「生き物としての子どもが、生き物としての原則に沿って育つという、子ども自身の自然が歪められ壊されていっている」。

 渡辺さんが84年に著された、『児童精神科』の一節です。日本の子どもたちが――そしてそれゆえ大人たちも――苦しむ現況を、渡辺さんは「生き物としての不自然さにある」と看破されました。そして、人間の自然と生き物の原則をとりもどしていく希望は、治療にではなく共生にあることを、医療を超え、自らの生き様を通して生涯、示し続けてこられました。

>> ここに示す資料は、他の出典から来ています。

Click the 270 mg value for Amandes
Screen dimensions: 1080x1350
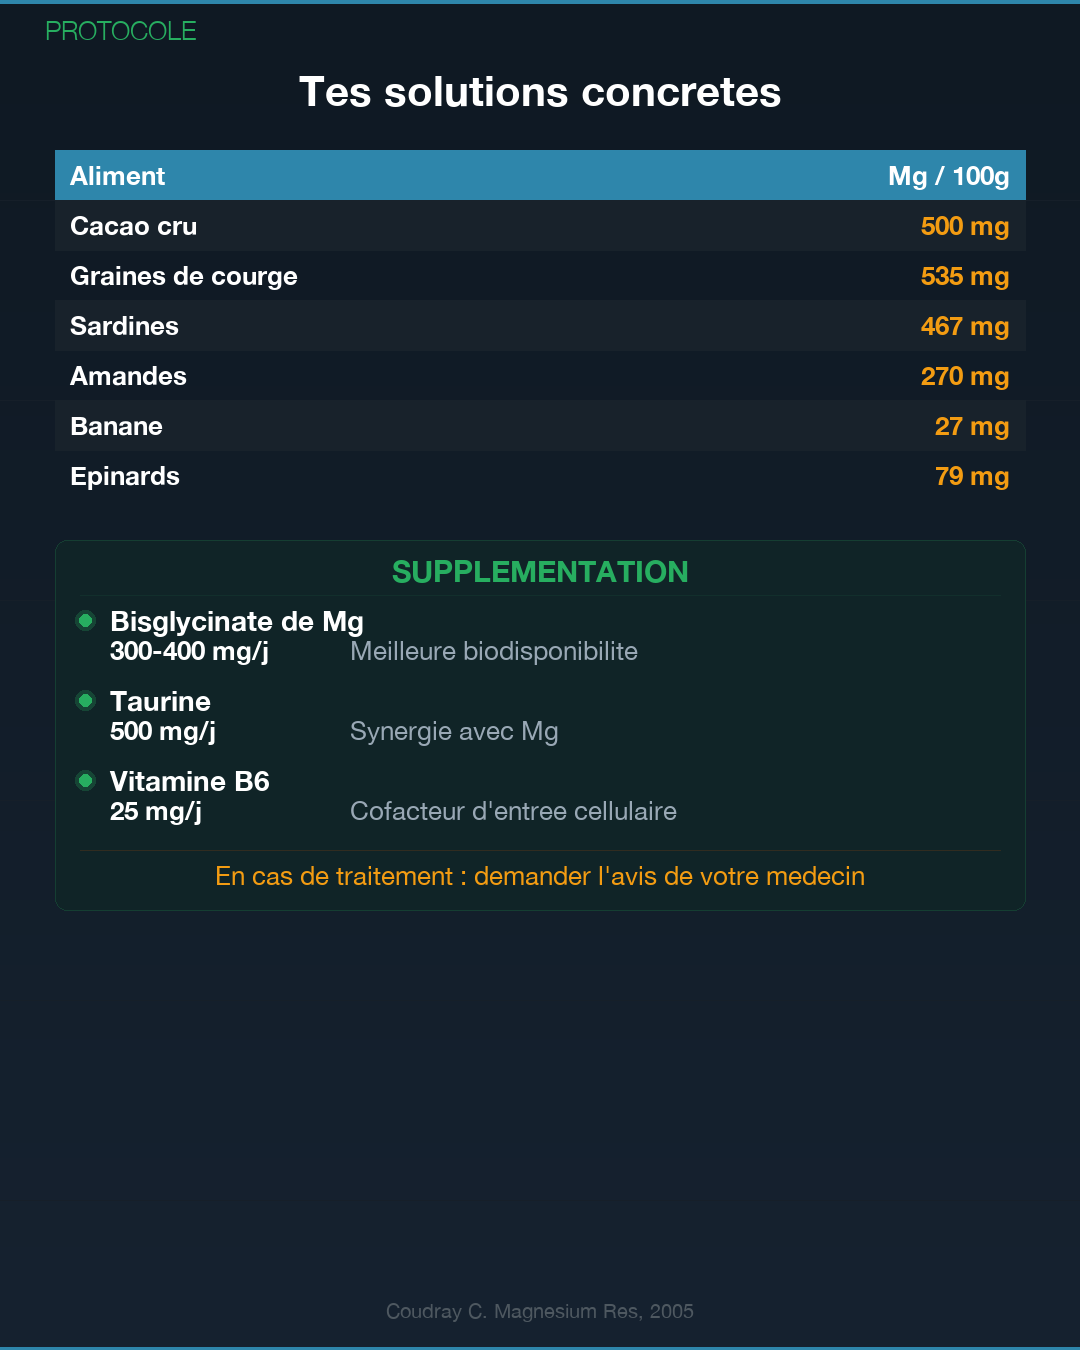tap(964, 376)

 第二次世界大戦の爪あとがまだ生々しく残る1950年代、一直線に、貧困のなかの共存から、強欲のための競争への道を歩み始めた日本に、アメリカから児童精神医学が導入されたのは、渡辺さんが医師になられた翌年でした。欧米にもまだ教科書すらない時代で、「自閉症」「学校恐怖症」など初めて聞く障害名に、医師も患者も戸惑いを覚え、誰でも対等な立場で意見を交換し議論できる場として、児童精神医学懇話会が誕生します。関東の拠点となったのは、都立梅が丘病院と国立国府台病院児童病棟(現・国立国際医療センター国府台病院児童精神科)でした。私が小児科医になったとき、渡辺さんは、後者の医長という要職にあり、日本の児童精神科を先導する一人でした。